::: DATASET ENTRIES
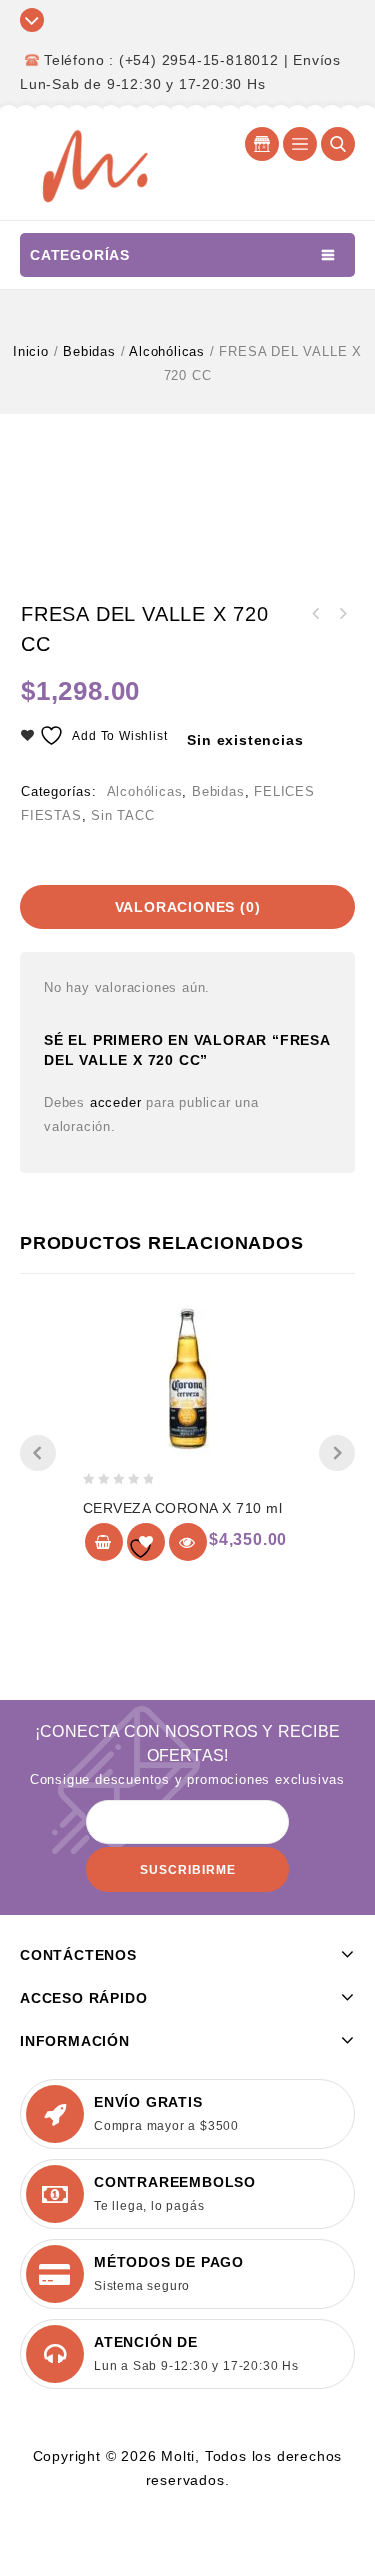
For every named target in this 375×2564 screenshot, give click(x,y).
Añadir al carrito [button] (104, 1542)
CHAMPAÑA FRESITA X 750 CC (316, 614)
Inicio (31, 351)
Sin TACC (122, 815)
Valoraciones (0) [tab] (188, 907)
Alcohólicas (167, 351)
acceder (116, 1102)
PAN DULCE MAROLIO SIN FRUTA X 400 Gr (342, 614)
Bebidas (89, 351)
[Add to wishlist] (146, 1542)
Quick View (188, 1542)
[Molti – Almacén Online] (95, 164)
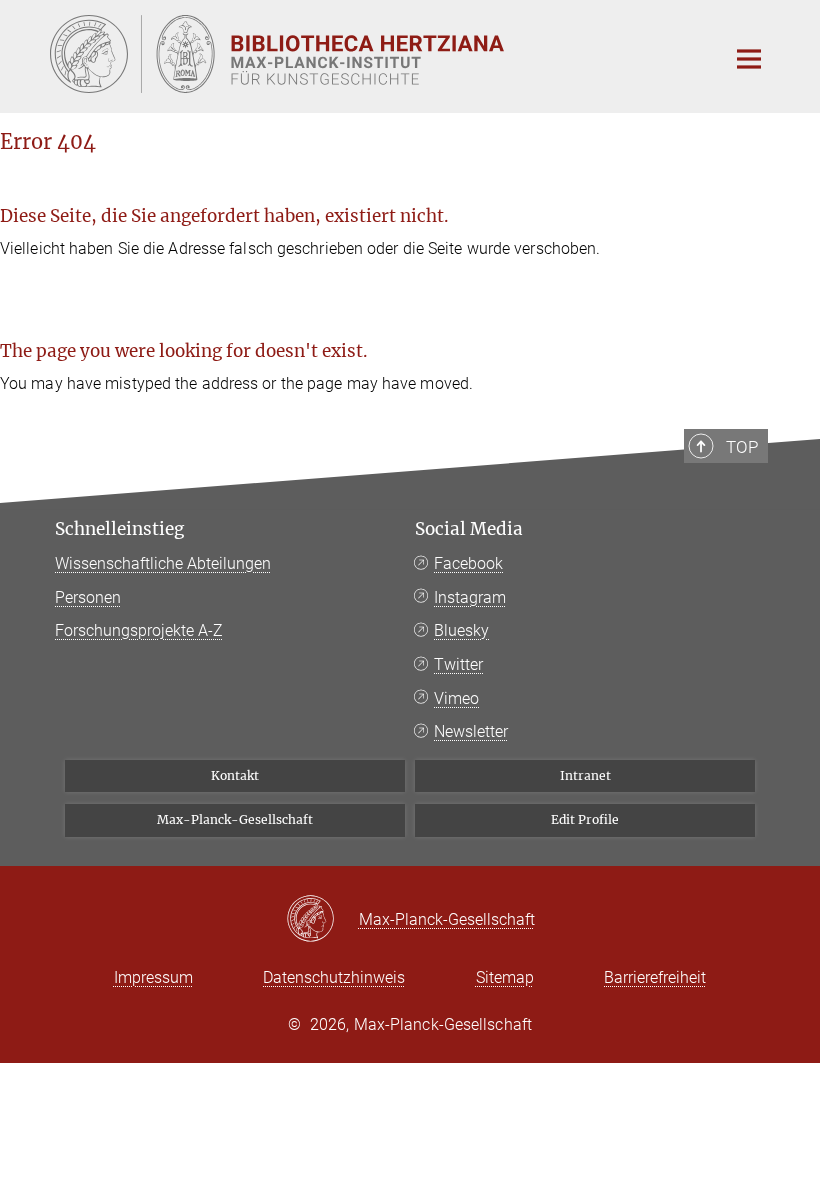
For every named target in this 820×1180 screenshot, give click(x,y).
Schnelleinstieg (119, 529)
::::::
# EXERCISE GOAL
An exact retyping of the material, minus the pictures, is the required answer.

# RESULT OF THE EXERCISE
For every named target in this 375×2564 screenshot, give click(x,y).
Añadir al carrito [button] (104, 1542)
CHAMPAÑA FRESITA X 750 CC (316, 614)
Inicio (31, 351)
Sin TACC (122, 815)
Valoraciones (0) [tab] (188, 907)
Alcohólicas (167, 351)
acceder (116, 1102)
PAN DULCE MAROLIO SIN FRUTA X 400 Gr (342, 614)
Bebidas (89, 351)
[Add to wishlist] (146, 1542)
Quick View (188, 1542)
[Molti – Almacén Online] (95, 164)
For every named target in this 820×1180 screenshot, give click(x,y).
Schnelleinstieg (119, 529)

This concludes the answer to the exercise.